Dataset entries
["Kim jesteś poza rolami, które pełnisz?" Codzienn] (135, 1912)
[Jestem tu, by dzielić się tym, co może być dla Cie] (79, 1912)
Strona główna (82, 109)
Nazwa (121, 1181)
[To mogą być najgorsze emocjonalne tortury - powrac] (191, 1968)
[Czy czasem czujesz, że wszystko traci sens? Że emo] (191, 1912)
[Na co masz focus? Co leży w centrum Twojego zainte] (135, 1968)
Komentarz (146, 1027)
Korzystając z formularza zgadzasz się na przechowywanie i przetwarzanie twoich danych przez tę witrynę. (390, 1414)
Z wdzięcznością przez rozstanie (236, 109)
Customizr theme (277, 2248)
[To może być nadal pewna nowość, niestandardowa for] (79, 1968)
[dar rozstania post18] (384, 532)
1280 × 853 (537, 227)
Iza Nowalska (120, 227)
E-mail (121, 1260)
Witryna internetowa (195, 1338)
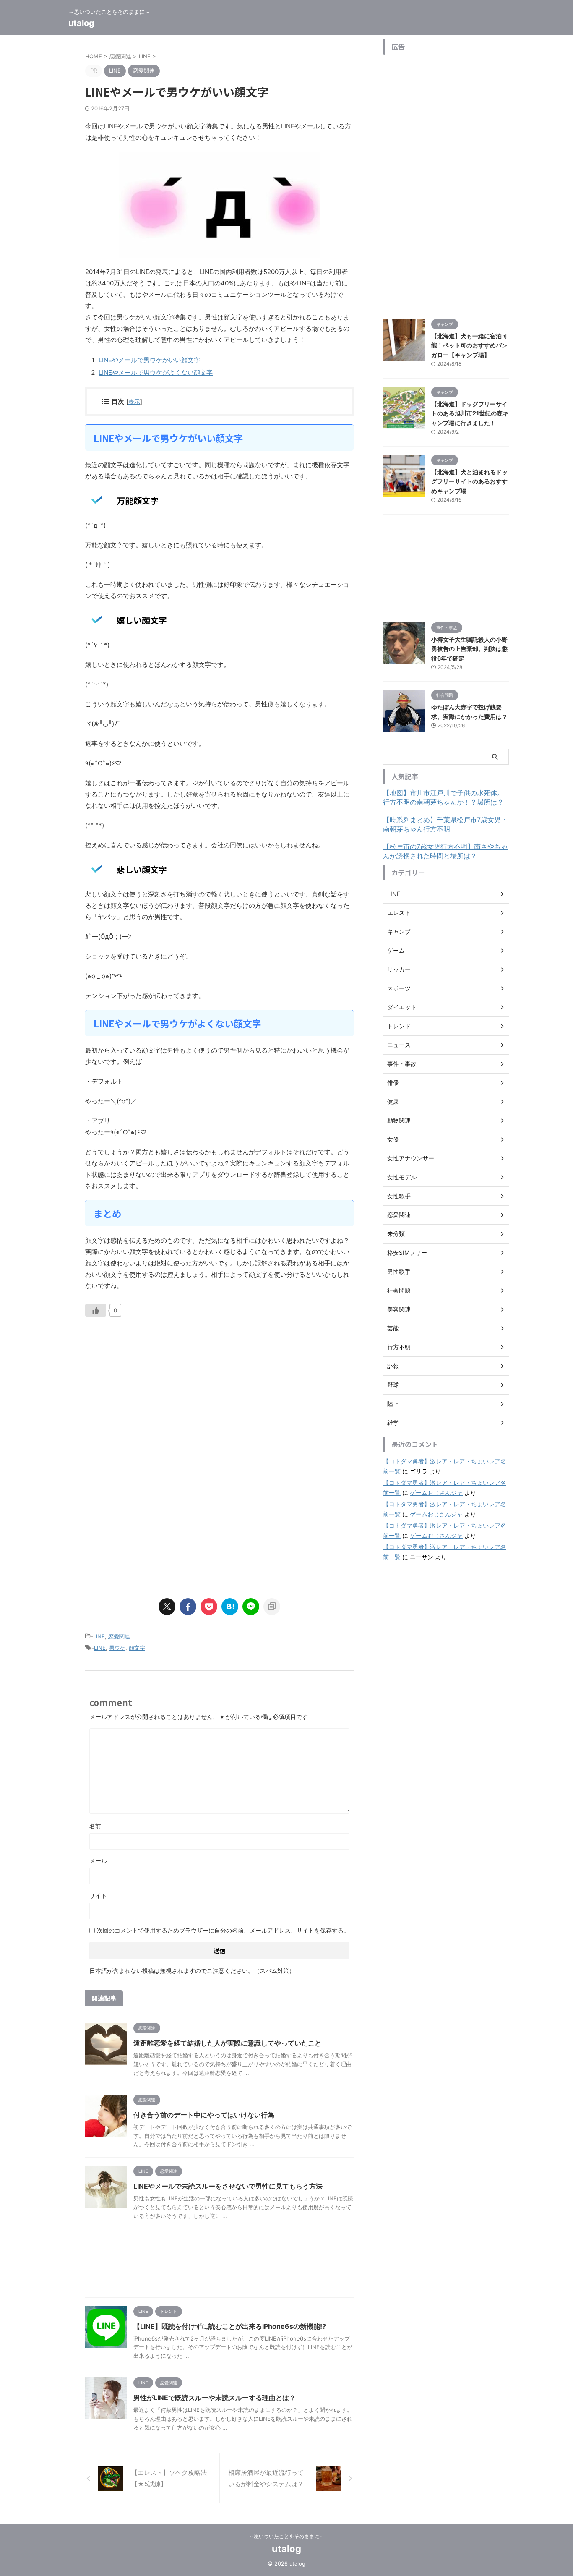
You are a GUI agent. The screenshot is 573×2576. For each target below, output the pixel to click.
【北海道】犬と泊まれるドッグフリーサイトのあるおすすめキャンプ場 (469, 481)
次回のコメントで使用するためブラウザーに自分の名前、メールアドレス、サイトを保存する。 (223, 1930)
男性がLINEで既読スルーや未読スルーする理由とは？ (214, 2397)
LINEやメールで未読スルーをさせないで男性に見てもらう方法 (228, 2186)
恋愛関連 (119, 1636)
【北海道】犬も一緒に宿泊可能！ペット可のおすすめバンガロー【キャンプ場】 (469, 345)
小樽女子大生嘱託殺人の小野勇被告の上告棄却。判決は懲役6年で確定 (469, 649)
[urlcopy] (271, 1606)
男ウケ (117, 1647)
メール (98, 1860)
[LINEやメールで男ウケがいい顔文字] (229, 1606)
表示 (134, 401)
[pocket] (209, 1606)
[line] (250, 1606)
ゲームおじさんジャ (436, 1492)
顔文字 (137, 1647)
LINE (99, 1636)
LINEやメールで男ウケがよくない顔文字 (156, 372)
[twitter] (167, 1606)
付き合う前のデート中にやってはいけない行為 (203, 2115)
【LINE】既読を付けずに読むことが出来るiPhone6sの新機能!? (229, 2326)
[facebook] (188, 1606)
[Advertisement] (155, 1398)
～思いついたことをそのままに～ (286, 2536)
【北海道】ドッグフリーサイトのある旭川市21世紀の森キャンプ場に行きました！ (469, 413)
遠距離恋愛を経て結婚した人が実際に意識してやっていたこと (227, 2043)
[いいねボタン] (95, 1310)
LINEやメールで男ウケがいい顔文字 (149, 360)
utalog (81, 23)
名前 (95, 1825)
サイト (98, 1895)
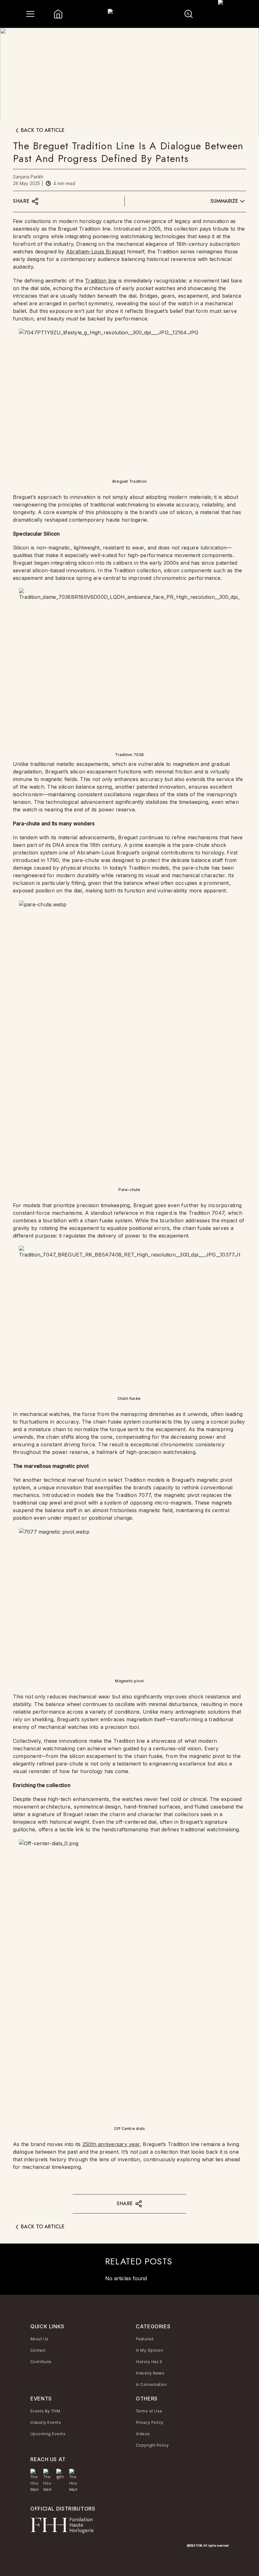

# Assigned task
Copy the records above exactly. Do not carry any picture into the copy.

# Response area
["Kim jesteś poza rolami, które pełnisz?" Codzienn] (135, 1912)
[Jestem tu, by dzielić się tym, co może być dla Cie] (79, 1912)
Strona główna (82, 109)
Nazwa (121, 1181)
[To mogą być najgorsze emocjonalne tortury - powrac] (191, 1968)
[Czy czasem czujesz, że wszystko traci sens? Że emo] (191, 1912)
[Na co masz focus? Co leży w centrum Twojego zainte] (135, 1968)
Komentarz (146, 1027)
Korzystając z formularza zgadzasz się na przechowywanie i przetwarzanie twoich danych przez tę witrynę. (390, 1414)
Z wdzięcznością przez rozstanie (236, 109)
Customizr theme (277, 2248)
[To może być nadal pewna nowość, niestandardowa for] (79, 1968)
[dar rozstania post18] (384, 532)
1280 × 853 (537, 227)
Iza Nowalska (120, 227)
E-mail (121, 1260)
Witryna internetowa (195, 1338)
You are a GUI agent. The screenshot is 573×2576. For each target below, output the pixel to click.
【北海道】犬と泊まれるドッグフリーサイトのあるおすすめキャンプ場 (469, 481)
次回のコメントで使用するためブラウザーに自分の名前、メールアドレス、サイトを保存する。 (223, 1930)
男性がLINEで既読スルーや未読スルーする理由とは？ (214, 2397)
LINEやメールで未読スルーをさせないで男性に見てもらう方法 (228, 2186)
恋愛関連 (119, 1636)
【北海道】犬も一緒に宿泊可能！ペット可のおすすめバンガロー【キャンプ場】 (469, 345)
小樽女子大生嘱託殺人の小野勇被告の上告棄却。判決は懲役6年で確定 (469, 649)
[urlcopy] (271, 1606)
男ウケ (117, 1647)
メール (98, 1860)
[LINEやメールで男ウケがいい顔文字] (229, 1606)
表示 (134, 401)
[pocket] (209, 1606)
[line] (250, 1606)
ゲームおじさんジャ (436, 1492)
顔文字 (137, 1647)
LINE (99, 1636)
LINEやメールで男ウケがよくない顔文字 (156, 372)
[twitter] (167, 1606)
付き合う前のデート中にやってはいけない行為 (203, 2115)
【LINE】既読を付けずに読むことが出来るiPhone6sの新機能!? (229, 2326)
[facebook] (188, 1606)
[Advertisement] (155, 1398)
～思いついたことをそのままに～ (286, 2536)
【北海道】ドッグフリーサイトのある旭川市21世紀の森キャンプ場に行きました！ (469, 413)
遠距離恋愛を経て結婚した人が実際に意識してやっていたこと (227, 2043)
[いいねボタン] (95, 1310)
LINEやメールで男ウケがいい顔文字 (149, 360)
utalog (81, 23)
名前 (95, 1825)
サイト (98, 1895)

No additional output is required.